*WHAT IS REQUIRED:*
In the records that come next, find every line with "width". Return those lines.

*RECORDS TO PROCESS:*
=== Section Start ===

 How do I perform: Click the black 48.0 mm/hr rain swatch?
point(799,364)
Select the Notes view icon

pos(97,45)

=== Section End ===
=== Section Start ===

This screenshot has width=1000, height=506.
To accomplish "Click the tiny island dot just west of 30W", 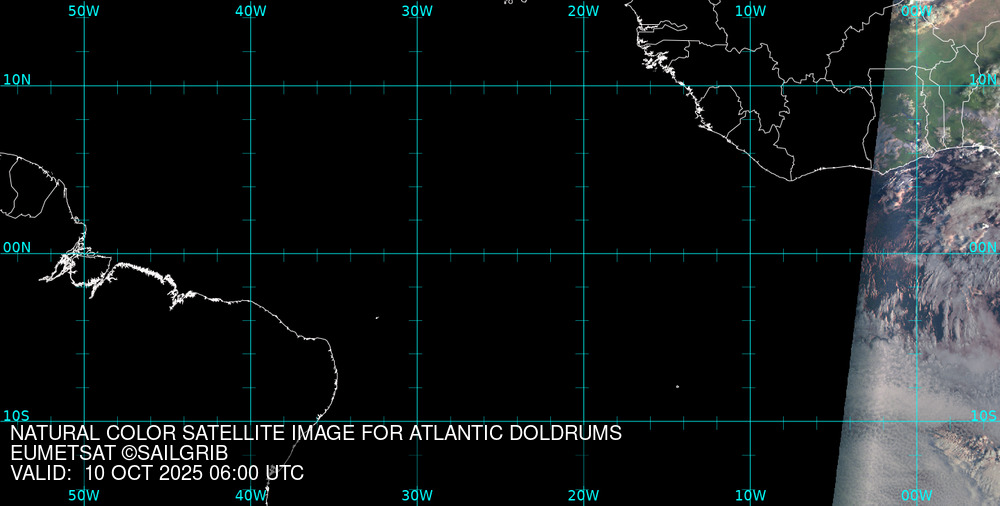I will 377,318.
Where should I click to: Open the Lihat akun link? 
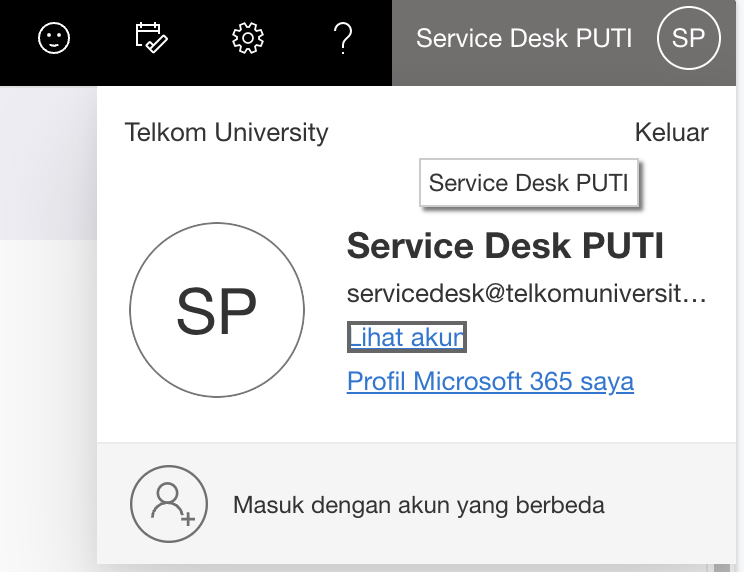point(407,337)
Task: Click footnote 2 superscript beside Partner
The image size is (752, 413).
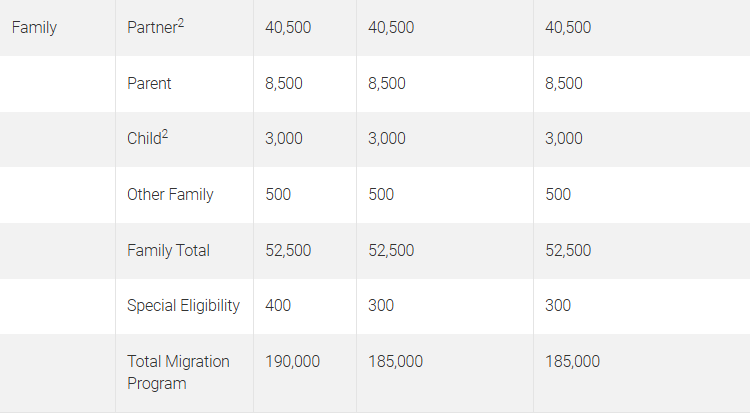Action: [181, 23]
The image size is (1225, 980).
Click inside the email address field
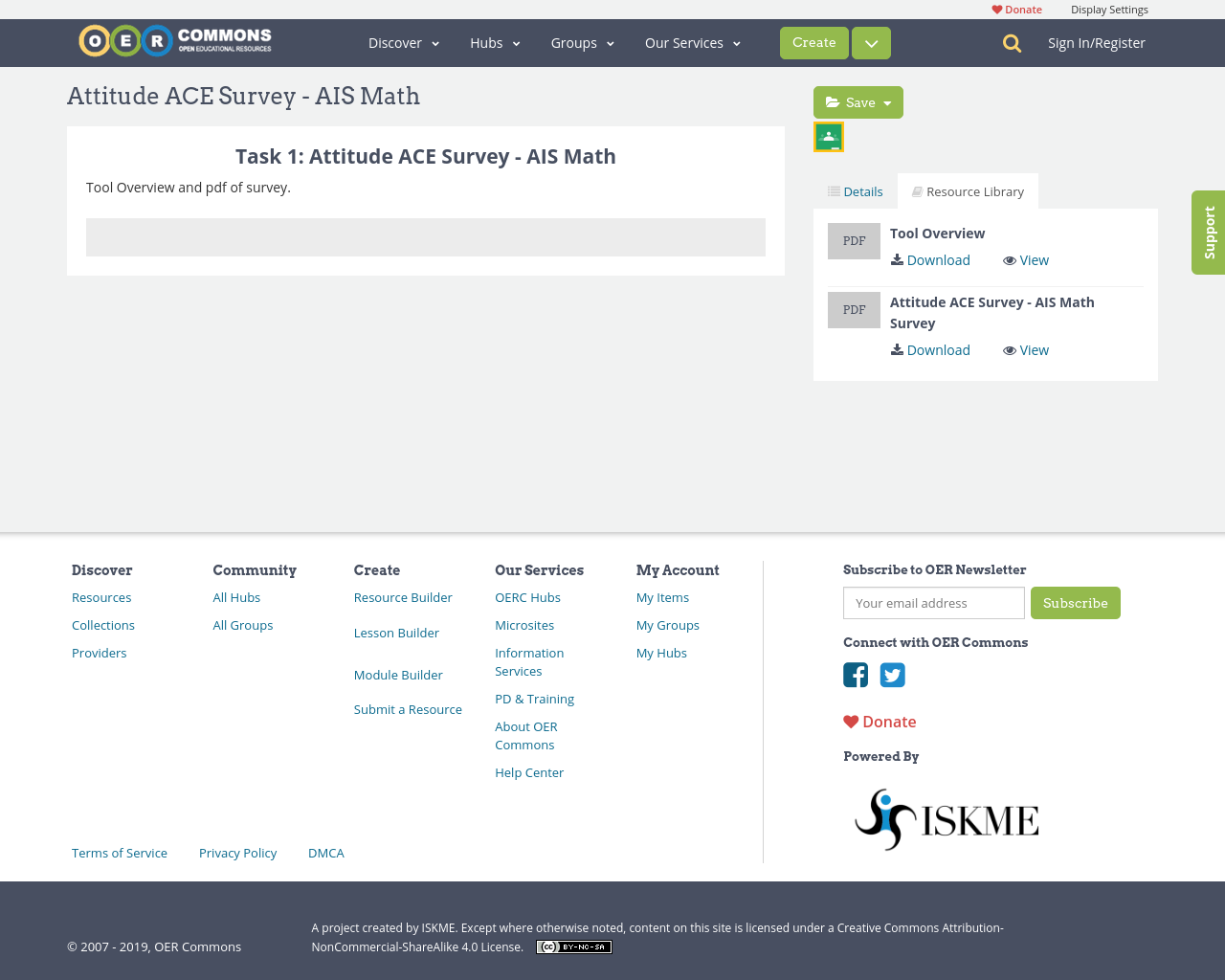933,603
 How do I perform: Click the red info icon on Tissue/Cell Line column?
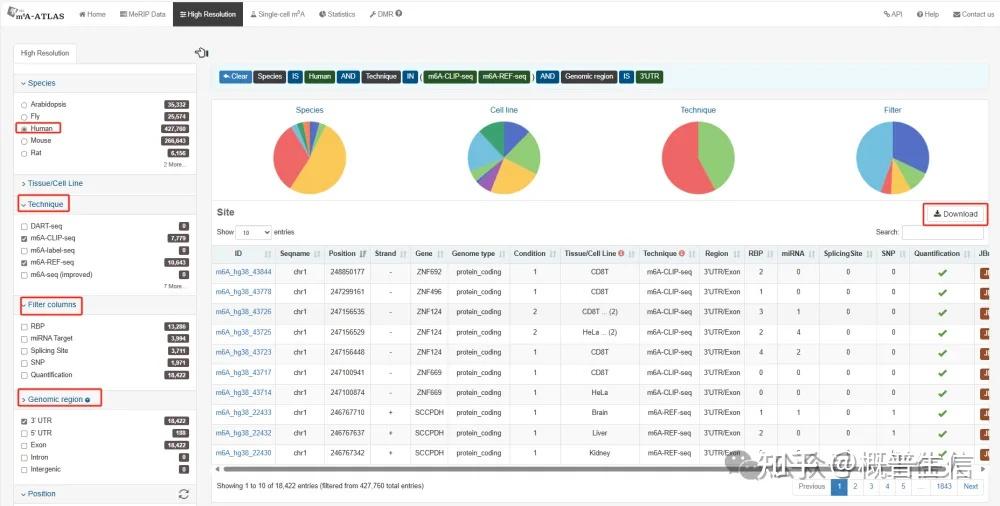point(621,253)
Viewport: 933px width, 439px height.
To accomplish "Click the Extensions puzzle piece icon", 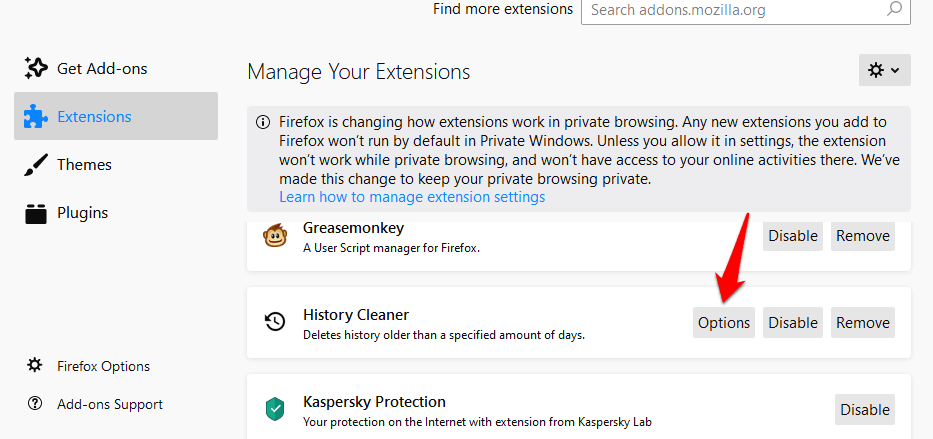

=== Section End ===

*EXPECTED ANSWER:*
This screenshot has width=1000, height=506.
Viewport: 933px width, 439px height.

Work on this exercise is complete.